Digital identity credentials compliant with the SAFE-BioPharma standard are used to manage cyber-identities in the biopharmaceutical and healthcare sectors and to apply a higher form of electronic signature to electronic documents.

SAFE-BioPharma identity credentials will be used in several ways across the organization including application of digital signatures to submission documents for FDA and EU regulatory agencies and on a full range of clinical documents. Astellas also will use SAFE-BioPharma identity credentials for a variety of processes such as certifying scanned documents associated with case processing, computerized system validation for IT systems, and for change management procedures.

In addition to Astellas, SAFE-BioPharma pharmaceutical members include Abbott, AstraZeneca, Bristol-Myers Squibb, GlaxoSmithKline, Eli Lilly, Merck, Pfizer, Roche and Sanofi.

“We welcome Astellas to the expanding community of organizations using the SAFE-BioPharma standard.
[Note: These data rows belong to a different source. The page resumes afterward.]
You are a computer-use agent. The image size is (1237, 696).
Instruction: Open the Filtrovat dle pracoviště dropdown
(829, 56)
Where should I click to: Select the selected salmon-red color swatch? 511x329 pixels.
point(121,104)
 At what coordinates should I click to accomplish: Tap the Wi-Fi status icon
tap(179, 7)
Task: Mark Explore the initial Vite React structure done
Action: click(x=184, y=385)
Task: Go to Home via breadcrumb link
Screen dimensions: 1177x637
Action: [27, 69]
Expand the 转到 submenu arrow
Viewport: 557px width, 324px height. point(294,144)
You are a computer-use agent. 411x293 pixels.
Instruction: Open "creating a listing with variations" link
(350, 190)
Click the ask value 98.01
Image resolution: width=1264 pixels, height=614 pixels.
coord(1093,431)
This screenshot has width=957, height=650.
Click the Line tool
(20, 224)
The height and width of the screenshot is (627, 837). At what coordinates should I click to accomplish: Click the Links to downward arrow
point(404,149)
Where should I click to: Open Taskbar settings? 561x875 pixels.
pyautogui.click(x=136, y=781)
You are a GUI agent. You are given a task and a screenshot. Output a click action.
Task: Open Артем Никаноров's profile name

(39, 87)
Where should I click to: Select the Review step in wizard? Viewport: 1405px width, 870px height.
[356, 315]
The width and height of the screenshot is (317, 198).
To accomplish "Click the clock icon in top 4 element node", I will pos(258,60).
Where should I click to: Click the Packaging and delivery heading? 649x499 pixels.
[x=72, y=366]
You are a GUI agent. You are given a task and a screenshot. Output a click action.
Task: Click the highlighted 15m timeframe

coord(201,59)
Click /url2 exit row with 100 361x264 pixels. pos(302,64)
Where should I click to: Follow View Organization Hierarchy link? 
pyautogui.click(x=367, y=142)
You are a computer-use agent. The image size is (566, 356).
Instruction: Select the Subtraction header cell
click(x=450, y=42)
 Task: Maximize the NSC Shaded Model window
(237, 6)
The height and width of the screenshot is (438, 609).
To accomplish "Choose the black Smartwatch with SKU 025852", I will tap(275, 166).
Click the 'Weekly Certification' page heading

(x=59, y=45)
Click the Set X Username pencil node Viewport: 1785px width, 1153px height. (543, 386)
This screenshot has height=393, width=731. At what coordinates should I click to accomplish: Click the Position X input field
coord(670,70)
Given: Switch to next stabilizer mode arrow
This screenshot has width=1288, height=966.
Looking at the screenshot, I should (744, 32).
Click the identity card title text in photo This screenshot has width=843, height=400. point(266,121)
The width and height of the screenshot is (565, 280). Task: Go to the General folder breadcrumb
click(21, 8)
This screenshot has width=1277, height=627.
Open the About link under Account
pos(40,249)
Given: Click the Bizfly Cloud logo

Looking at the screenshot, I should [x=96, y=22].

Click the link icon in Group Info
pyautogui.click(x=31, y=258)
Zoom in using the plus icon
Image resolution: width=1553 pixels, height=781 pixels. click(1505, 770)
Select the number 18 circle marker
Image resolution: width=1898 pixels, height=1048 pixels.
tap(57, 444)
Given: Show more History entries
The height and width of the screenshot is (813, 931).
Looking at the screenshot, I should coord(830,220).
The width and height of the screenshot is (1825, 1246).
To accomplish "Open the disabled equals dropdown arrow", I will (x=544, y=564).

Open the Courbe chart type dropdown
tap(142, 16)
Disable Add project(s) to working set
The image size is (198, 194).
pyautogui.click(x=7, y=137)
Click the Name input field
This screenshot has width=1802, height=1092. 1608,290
Their use of the standard will help improve productivity, cost reduction, and time to market by moving their processes more completely online,” said Mollie Shields-Uehling, president and CEO, SAFE-BioPharma Association.

In 2012, Astellas Pharma was a winner of the SAFE-BioPharma “Digi” Award in global expansion for its innovative use of SAFE-BioPharma digital signatures in a virtual clinical process pilot project in Japan.

The SAFE-BioPharma standard was created by the biopharmaceutical industry to provide standardized, high-assurance identity trust for cyber-transactions. The US CIO Council, the FDA and the EU EMA participate in the standard’s ongoing development. Among its rules and regulations, the standard requires a close bond between the user’s cyber-identity and actual identity. Digital signatures based on the standard are more secure and legally binding than conventional electronic signatures and are recognized by regulatory agencies throughout the U.S. and Europe.

The identity resides in a computer, token, or, increasingly, in a highly-secure hardware module in the cloud and, in addition to applying signatures, is used for authorized access to information stored behind company gateways, portals and firewalls.